Exclusionary fencing is designed to funnel wildlife towards WCS for safe passage from one side of the road to the other (Clevenger et al., 2001). However, how far from a crossing to extend guiding fencing is not well studied. The fencing associated with the WCS on FM 106 was not continuous along the entire roadway and was limited at each crossing to the end of adjacent habitat, the nearest driveway or road intersection, or limited to 1000 feet. Highway crossings by bobcats on FM 106 were more frequent at WCS (under the road) than at FE and ROW (on the road). This demonstrates that the fencing associated with WCS is effective in funneling bobcats toward WCS and likely decreases the risk of bobcats entering the roadway via direct access from the habitat. While fencing has been shown to reduce wildlife-vehicle collisions, it needs to be maintained permanently, may increase mortality at fence ends, and act as a barrier to wildlife movement (van der Ree et al., 2015).

More resident individuals were observed at WCS than transient individuals. Canopy cover also influenced the number of resident and transient interactions, with significantly more resident interactions occurring at dense sites. Bobcats are territorial and use scent marking for communication: scraping, urine‐spraying, claw‐marking for communication (Allen et al., 2014a) and scent marking is thought to be primarily used by adult bobcats (Bailey, 1974). The results of the present study indicate that most marking events were conducted by resident bobcats. Allen et al. (2014a) did not collect sex data for the bobcats they observed and stated that data on sex would be important in future studies. Surprisingly, sex was not found to be a significant factor in the number of marking events at WCS in the present study.

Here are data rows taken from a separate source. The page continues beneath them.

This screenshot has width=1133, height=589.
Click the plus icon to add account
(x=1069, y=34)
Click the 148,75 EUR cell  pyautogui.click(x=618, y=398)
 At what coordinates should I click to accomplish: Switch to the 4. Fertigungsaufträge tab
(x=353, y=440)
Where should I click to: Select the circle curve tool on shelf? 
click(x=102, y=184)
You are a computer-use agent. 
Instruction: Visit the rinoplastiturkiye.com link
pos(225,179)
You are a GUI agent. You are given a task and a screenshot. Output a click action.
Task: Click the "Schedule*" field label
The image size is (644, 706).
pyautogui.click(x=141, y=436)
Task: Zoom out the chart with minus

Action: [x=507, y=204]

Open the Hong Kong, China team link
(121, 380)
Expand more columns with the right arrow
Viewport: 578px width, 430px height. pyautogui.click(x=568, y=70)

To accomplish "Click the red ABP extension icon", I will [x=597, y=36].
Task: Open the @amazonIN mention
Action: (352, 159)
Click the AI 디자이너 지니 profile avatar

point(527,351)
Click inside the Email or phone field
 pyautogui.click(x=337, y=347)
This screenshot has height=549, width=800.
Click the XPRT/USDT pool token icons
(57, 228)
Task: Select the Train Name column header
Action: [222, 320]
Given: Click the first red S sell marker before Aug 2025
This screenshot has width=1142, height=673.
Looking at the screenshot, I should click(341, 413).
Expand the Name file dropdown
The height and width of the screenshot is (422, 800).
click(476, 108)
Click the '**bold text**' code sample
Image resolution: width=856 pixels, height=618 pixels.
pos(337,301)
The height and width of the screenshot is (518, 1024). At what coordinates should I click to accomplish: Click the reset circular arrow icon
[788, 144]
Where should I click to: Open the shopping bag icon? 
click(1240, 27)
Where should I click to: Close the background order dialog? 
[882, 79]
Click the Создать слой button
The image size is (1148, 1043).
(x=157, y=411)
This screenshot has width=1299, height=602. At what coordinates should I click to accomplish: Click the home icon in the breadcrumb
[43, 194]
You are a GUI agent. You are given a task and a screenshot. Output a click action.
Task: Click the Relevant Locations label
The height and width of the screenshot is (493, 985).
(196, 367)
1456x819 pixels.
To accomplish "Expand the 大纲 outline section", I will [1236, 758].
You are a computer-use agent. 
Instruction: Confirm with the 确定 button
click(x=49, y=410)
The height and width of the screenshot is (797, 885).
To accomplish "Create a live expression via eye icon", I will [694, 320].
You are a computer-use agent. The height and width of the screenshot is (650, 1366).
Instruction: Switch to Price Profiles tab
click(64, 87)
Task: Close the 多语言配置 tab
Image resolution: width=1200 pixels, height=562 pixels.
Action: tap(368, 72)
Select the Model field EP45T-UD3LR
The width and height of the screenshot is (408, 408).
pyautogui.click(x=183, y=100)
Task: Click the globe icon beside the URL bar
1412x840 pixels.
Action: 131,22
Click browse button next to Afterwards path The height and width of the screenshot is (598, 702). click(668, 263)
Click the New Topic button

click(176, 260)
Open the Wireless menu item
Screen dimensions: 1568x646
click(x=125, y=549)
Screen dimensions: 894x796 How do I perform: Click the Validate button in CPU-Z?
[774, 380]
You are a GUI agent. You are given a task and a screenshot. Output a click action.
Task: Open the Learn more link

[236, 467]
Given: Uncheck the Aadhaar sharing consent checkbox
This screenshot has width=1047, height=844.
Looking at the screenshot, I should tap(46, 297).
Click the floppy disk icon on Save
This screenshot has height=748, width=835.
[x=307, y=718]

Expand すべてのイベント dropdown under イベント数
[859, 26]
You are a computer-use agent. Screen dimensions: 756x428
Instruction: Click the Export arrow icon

Bobcats increased their visits to WCS after their initial interaction. However, the rate at which individuals successfully crossed the structure did not increase. This could be due to several factors; an individual may have no intention of reaching the other side of the road, merely interacting with the WCS to inspect the longevity of scent marks, drink water that often pools at some sites, or seek refuge in the shade of the structure. This would result in a “refusal” of the WCS and could be interpreted as a failure. However, these behaviors could also be interpreted as habituation themselves, as individual bobcats incorporate the WCS into their habitat obtaining resources, sheltering, and successfully crossing the road.

Bobcats could also be habituating to WCS. These individuals may be increasingly incorporating WCS into their activity patterns (Elizalde-Arellano et al., 2012), and therefore, more frequently utilizing WCS. The variation in the data could be accounted for by the unknown home ranges of individual bobcats. Those who have WCS in the middle of their home range may interact with structures more frequently than those with WCS on the fringes of their home range.